Rename "Billets" to "Tickets" in the entries, starting with the line that contains "Denegar (408, 407)" and going on through the end of the entries. Return only those lines with everything else unchanged, and leave the pictures out of your answer.

DATA SHOWN:
* * *

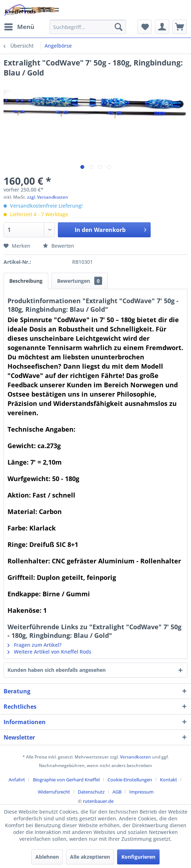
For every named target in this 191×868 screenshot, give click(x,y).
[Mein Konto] (162, 27)
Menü (19, 26)
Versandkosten (135, 757)
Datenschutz (91, 792)
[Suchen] (119, 27)
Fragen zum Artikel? (34, 645)
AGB (117, 792)
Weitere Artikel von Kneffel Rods (49, 651)
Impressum (141, 792)
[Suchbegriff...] (88, 27)
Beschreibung (26, 281)
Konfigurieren (138, 857)
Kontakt (169, 780)
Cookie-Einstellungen (130, 780)
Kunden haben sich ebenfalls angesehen (56, 670)
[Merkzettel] (145, 27)
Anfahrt (17, 780)
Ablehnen (47, 857)
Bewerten (59, 246)
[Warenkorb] (180, 27)
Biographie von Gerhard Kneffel (66, 780)
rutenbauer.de (98, 801)
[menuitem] (19, 27)
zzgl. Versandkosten (47, 197)
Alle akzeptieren (90, 857)
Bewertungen (80, 281)
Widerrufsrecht (54, 792)
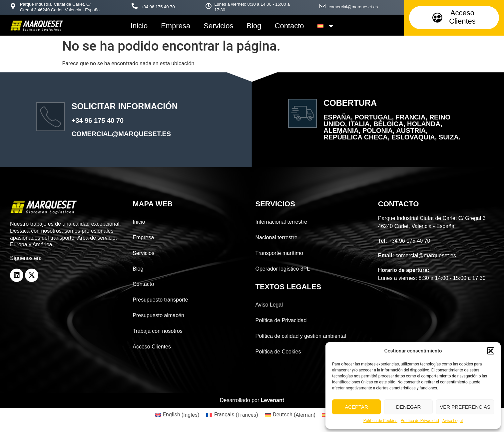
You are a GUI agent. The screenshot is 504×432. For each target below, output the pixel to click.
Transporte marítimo (279, 253)
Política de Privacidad (420, 421)
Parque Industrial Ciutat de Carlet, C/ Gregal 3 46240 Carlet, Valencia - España (60, 7)
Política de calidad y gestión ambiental (301, 336)
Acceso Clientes (152, 346)
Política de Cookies (380, 421)
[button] (491, 351)
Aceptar (356, 407)
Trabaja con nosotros (158, 331)
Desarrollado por (252, 400)
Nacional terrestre (276, 237)
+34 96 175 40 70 (158, 7)
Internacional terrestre (281, 222)
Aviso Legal (452, 421)
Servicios (218, 26)
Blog (254, 26)
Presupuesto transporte (160, 300)
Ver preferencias (465, 407)
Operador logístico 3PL (283, 269)
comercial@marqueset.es (353, 7)
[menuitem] (325, 26)
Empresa (176, 26)
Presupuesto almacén (158, 315)
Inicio (139, 26)
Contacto (289, 26)
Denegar (408, 407)
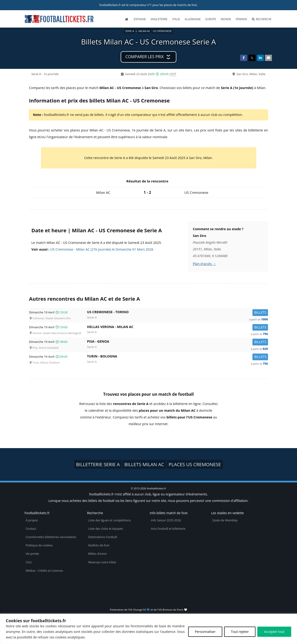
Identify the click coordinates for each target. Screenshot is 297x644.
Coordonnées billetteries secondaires (51, 537)
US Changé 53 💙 (139, 610)
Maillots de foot (99, 545)
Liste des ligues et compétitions (109, 520)
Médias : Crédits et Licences (44, 570)
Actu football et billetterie (168, 529)
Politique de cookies (39, 545)
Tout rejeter (240, 632)
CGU (29, 562)
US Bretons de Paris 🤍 (173, 610)
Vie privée (32, 554)
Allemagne (193, 19)
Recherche (261, 19)
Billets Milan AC (144, 464)
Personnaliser (205, 632)
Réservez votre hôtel (102, 562)
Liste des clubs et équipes (105, 529)
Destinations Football (102, 537)
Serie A (130, 31)
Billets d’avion (97, 554)
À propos (32, 520)
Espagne (140, 19)
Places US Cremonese (195, 464)
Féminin (241, 19)
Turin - (177, 357)
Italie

* * *

THE RESULT:
Denegar (408, 407)
Identify the click coordinates for each target. Screenshot is 297x644.
Coordonnées billetteries secondaires (51, 537)
US Changé 53 💙 (139, 610)
Maillots de foot (99, 545)
Liste des ligues et compétitions (109, 520)
Médias : Crédits et Licences (44, 570)
Actu football et billetterie (168, 529)
Politique de cookies (39, 545)
Tout rejeter (240, 632)
CGU (29, 562)
US Bretons de Paris 🤍 (173, 610)
Vie privée (32, 554)
Allemagne (193, 19)
Recherche (261, 19)
Tickets Milan AC (144, 464)
Personnaliser (205, 632)
Réservez votre hôtel (102, 562)
Liste des clubs et équipes (105, 529)
Destinations Football (102, 537)
Serie A (130, 31)
Tickets d’avion (97, 554)
À propos (32, 520)
Espagne (140, 19)
Places US Cremonese (195, 464)
Féminin (241, 19)
Turin - (177, 357)
Italie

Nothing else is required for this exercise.